Neonatal Hypothermia

A Method to Provide Neuroprotection After Hypoxic Ischemic Encephalopathy

Katherine M. Newnam, MS, RN, CPNP, NNP-BC; Donna L. DeLoach, MS, RN, CPNP, NNP-BC


NAINR. 2011;11(3):113-124. 

In This Article

Nursing Care of the Patient Receiving Hypothermia

The bedside nurse is responsible for providing cardiorespiratory monitoring and pulse oximetry. The nurse must be aware that hypothermia will induce changes in the baseline parameters of vital signs, and therefore, assessment parameters are adjusted accordingly. The most common change seen with hypothermia is a reduction of the infant's heart rate. The heart rate can be expected to fall by 14 beats per degree centigrade between the temperature ranges of 37 to 33 in infants.[30]

Preparing the infant in a timely manner for placement of central vascular access on arrival to the NICU is a key component to care. An umbilical arterial catheter is commonly required for arterial blood sampling and continuous monitoring of blood pressure. An umbilical venous catheter or central venous line is also necessary for venous access to deliver fluids, nutritional support, medications, and blood products that will be urgently needed. In hypoxic or "shock states," peripheral intravenous access is often challenging to obtain and maintain.[29]

Placement of an indwelling urinary catheter will be necessary to monitor urinary output. Low urinary output may be secondary to hypovolemia and should be treated accordingly with volume administration. The output may also be affected by decreased myocardial contractility.[30] Using serum electrolyte measurements and monitoring urinary output are essential to recognizing avascular tubular necrosis or syndrome of inappropriate antidiuretic hormone secretion, which are conditions resulting from the initial hypoxic event.[33]

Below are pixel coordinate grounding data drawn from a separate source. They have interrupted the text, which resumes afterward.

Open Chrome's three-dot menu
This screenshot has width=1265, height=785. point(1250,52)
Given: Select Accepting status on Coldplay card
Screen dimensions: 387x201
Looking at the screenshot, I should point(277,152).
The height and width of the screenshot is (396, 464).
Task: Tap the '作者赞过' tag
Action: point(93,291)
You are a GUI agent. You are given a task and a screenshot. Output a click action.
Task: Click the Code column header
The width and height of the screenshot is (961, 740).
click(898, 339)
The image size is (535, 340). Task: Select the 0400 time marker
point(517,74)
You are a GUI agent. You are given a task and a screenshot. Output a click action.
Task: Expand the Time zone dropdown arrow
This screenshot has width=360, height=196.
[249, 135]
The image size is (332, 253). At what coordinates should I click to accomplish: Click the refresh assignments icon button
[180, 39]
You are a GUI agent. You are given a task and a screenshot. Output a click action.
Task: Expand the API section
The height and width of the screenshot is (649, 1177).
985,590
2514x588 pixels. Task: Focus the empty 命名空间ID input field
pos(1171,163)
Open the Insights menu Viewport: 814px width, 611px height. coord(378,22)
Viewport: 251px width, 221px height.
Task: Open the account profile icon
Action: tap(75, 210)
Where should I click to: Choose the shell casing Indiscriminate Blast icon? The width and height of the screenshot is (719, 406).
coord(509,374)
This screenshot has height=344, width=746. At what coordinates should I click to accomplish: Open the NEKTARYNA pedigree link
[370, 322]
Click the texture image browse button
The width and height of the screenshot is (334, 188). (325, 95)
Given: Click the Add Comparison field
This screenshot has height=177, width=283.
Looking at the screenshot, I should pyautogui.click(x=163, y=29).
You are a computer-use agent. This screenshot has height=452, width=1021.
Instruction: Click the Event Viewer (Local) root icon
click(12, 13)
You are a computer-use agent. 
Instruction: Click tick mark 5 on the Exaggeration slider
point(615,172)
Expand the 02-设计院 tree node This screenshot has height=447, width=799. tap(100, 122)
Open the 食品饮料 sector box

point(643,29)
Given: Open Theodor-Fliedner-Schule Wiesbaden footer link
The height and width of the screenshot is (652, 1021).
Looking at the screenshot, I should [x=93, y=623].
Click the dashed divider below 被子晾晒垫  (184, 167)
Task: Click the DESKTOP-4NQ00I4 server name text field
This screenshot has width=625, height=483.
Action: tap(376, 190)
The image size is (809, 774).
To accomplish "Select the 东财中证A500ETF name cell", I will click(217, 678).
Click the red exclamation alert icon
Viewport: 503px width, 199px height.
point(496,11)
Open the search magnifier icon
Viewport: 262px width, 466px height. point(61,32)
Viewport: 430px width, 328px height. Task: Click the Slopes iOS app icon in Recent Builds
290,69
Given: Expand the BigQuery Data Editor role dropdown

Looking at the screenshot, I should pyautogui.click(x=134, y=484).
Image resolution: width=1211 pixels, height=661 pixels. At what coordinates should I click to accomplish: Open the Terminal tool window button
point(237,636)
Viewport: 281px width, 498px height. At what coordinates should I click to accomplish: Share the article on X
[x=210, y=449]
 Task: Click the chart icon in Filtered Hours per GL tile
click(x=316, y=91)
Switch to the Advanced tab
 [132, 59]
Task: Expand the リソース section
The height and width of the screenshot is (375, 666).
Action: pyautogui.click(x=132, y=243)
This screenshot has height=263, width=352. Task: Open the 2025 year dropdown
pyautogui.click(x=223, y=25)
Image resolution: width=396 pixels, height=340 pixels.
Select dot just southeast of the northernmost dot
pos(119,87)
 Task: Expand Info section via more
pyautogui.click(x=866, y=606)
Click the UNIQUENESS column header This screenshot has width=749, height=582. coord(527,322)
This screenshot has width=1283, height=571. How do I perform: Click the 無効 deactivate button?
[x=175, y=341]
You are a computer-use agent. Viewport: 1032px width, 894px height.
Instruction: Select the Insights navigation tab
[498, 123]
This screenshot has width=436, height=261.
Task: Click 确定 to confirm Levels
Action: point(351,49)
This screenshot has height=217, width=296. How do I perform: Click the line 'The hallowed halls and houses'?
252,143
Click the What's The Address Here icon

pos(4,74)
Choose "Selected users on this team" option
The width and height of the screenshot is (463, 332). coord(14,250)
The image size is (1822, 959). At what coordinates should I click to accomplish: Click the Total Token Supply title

The infant may require resuscitative efforts for cardiopulmonary failure and will need intubation and ventilator support, including nitric oxide. Continuous pulse oximetry provides an accurate measurement of the oxygen saturation status, and the bedside nurse should be in tuned to needed adjustments in oxygen regardless of delivery method for this critical patient. Blood gases analysis will be affected by the temperature of the patient and should be interpreted accordingly. It is the nurse's responsibility to record the patient's temperature so that the blood gas analyzer can be programmed properly to ensure accurate blood gas analysis. At lower temperatures, more CO2 is absorbed into the gas. Thoresen and Whitelaw[30] explain that the partial pressure of CO2 is reduced approximately 4% for each degree centigrade that the core temperature is reduced. In addition, the reduced metabolism of the hypothermic infant reduces carbon dioxide production, resulting in hypocapnia. The goal is to keep CO2 within a reference range because the seizure threshold may be lower with alkalosis secondary to hypocapnia.[30] Small effects are also noted on the Pao2 and pH as a result of hypothermia; however, they are considered insignificant and adjustment is not indicated. The infant would benefit from more frequent turning with close monitoring of suctioning need because the secretions are thicker during hypothermia.[30] Saline instillation may be necessary to maintain endotracheal tube patency.

The infant is also at risk for infection secondary to central line placement, and a baseline complete blood count and surveillance blood culture are indicated. It is the nurse's responsibility to observe strict aseptic technique with all handling of central lines, when managing intravenous therapy, medication administration, and blood sampling.